Immunotherapy trials have proliferated so quickly that major medical centers are declining to furnish patients to them. The Yale Cancer Center participates in fewer than 10 percent of the immunotherapy trials it is asked to join.

The problem is that many of the trials are uninteresting from a scientific view, said Dr. Roy Herbst, the center’s chief of medical oncology. The companies sponsoring these trials are not addressing new research questions, he said; they are trying to get proprietary drugs approved.

If the struggle to find patients for immunotherapy trials is challenging, finding patients for another new type of cancer treatment can be next to impossible.

These are drugs that attack mutations that tumors need to grow and thrive — targeted therapies. The idea is that tumors can be reliant on certain gene mutations. Block those mutations and the tumors will die.

The problem is that the mutations can be extraordinarily rare. Most patients who have cancers with the mutation in question have no idea; to find them, large groups of cancer patients must have their tumors genetically tested.

That’s expensive: Genetic sequencing costs about $5,000, and insurers rarely pay. Most cancer patients treated outside of academic centers do not have their tumors sequenced.

To test a two-drug combination against lung cancer, GlaxoSmithKline searched the United States, Japan, South Korea and Europe for 13 months just to find 59 patients whose tumors shared a rare mutation.

It took Pfizer three years to locate 50 lung-cancer patients who carried a rare aberration called ROS1, found in just 1 percent of patients.

Clinical trials with patient searches like these are “not for the faint of heart,” said Dr.

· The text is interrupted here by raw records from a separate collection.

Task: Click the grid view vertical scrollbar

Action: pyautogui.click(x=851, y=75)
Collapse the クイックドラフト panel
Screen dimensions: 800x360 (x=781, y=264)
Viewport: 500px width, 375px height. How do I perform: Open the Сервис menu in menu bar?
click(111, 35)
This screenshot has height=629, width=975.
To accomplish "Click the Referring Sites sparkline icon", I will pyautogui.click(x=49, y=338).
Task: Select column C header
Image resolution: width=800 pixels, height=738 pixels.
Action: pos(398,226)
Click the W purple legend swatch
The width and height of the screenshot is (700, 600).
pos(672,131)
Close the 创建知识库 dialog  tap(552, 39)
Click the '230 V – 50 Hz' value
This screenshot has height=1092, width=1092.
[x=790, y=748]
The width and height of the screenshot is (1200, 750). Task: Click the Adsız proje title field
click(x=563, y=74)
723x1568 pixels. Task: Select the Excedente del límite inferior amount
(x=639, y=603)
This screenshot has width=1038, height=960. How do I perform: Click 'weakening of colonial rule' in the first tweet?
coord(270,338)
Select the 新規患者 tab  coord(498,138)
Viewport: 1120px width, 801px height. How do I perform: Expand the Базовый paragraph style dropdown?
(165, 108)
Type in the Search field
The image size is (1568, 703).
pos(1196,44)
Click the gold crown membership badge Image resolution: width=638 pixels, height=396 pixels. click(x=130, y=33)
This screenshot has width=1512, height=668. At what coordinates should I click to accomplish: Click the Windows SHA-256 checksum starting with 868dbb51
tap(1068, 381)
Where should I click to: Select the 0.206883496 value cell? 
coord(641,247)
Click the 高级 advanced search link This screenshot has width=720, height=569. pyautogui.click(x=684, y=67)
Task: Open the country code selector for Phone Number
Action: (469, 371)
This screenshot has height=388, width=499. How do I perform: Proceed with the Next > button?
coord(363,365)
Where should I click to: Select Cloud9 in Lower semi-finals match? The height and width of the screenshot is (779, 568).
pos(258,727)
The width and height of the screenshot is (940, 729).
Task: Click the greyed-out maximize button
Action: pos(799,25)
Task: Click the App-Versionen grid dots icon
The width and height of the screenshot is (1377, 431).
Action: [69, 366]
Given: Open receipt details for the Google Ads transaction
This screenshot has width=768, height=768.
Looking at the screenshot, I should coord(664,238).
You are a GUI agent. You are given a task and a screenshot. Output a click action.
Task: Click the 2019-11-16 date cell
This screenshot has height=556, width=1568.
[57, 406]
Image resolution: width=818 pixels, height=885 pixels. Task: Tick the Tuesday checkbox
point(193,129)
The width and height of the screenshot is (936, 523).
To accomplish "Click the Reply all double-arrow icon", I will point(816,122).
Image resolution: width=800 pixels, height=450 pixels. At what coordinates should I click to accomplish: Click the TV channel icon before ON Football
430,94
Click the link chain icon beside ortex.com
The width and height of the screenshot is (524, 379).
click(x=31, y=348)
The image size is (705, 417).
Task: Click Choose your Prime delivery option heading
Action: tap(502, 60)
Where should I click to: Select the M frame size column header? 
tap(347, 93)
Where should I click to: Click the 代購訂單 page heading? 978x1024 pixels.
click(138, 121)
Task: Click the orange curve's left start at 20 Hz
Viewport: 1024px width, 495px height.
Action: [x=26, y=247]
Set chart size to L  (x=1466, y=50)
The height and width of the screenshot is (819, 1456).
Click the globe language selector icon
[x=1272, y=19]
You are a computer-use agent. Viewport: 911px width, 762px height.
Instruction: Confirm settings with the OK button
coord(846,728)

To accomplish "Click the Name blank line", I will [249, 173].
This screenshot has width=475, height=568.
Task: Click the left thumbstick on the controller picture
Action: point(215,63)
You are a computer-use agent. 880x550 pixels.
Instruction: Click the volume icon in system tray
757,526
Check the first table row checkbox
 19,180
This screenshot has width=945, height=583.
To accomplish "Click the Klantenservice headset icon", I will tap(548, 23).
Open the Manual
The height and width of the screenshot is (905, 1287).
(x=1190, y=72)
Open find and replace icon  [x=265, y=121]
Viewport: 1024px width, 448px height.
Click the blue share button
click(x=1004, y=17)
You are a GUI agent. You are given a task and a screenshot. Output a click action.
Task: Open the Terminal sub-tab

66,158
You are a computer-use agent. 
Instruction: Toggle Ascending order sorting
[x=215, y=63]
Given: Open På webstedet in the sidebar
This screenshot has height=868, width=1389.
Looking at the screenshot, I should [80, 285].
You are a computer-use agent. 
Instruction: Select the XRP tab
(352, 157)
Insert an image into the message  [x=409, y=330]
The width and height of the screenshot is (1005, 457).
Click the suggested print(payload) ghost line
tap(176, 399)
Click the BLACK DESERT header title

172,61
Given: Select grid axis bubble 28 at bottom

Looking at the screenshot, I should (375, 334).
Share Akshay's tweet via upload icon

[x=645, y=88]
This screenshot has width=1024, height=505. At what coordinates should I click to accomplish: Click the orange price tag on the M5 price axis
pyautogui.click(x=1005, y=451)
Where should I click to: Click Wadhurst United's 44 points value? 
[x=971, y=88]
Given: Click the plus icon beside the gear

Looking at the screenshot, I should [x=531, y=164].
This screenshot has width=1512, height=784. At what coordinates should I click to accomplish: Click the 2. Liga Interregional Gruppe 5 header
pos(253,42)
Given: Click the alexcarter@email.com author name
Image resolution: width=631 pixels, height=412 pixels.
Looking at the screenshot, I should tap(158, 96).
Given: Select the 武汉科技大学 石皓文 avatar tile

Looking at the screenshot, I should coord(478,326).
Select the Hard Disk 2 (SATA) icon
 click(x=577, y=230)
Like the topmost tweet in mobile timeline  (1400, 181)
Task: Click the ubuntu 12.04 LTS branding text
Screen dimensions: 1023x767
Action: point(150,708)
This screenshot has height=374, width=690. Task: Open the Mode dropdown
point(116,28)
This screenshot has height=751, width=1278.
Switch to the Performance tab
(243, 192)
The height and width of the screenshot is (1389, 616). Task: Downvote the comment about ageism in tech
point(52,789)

Mace Rothenberg, a vice president at Pfizer.

It helps that the FDA has not insisted on large trials with control groups in instances of targeted therapies with few who qualify.

Instead the agency is looking for drugs with effects so powerful there is no question that they work — studies in which patients went into remission, for example, when all evidence suggested they would die.

To test a drug that attacks a tumor with a mutation found in just 1 percent of cancer patients, researchers at Memorial Sloan Kettering fanned out to the nonacademic medical centers where the majority of patients are treated, offering to pay for most of the cost of genetic testing, seeking patients at practices in the Lehigh Valley of Pennsylvania; Hartford, Connecticut; and Miami.

That is how Bruce Fenstermacher, 67, a retired long-distance truck driver who lives in Allentown, Pennsylvania, discovered he had the rare mutation that the drug’s manufacturer, Loxo Oncology, had been looking for.

He had been receiving immunotherapy for his melanoma, but it had stopped working and his cancer was spreading again. Discovering that mutation was like hitting the jackpot for Fenstermacher, said Dr. Suresh Nair, an oncologist in private practice in Lehigh Valley.

The experimental drug seems to be working for Fenstermacher. But since so few patients have tumors that might respond, oncologists wonder how they will find them.

Is it worth it? Is it even possible?

“If, God forbid, I had a family member with cancer, I would insist on this type of testing,” said Dr. David Hyman, chief of the Early Drug Development Service at Memorial Sloan Kettering Cancer Center. “But I don’t know what the rate has to be for society to say, ‘We can’t afford to miss these people.’”

Some of the new cancer drugs have had such impressive results that their effectiveness was not in doubt, said Dr. Vinay Prasad, an oncologist at Oregon Health and Sciences University.

But, there also were drugs approved without control groups that did not provide such stunning benefits, and others that markedly slowed the growth of tumors but did not extend life.

In tiny studies, serious side effects can be missed, said Dr. Scott Ramsey, an oncologist at the Fred Hutchinson Cancer Research Center.

He worries about the expense of the new drugs, including out-of-pocket costs to patients. They may want the new cancer drugs reaching the market, he said, “but you wonder if you are doing them any favors.”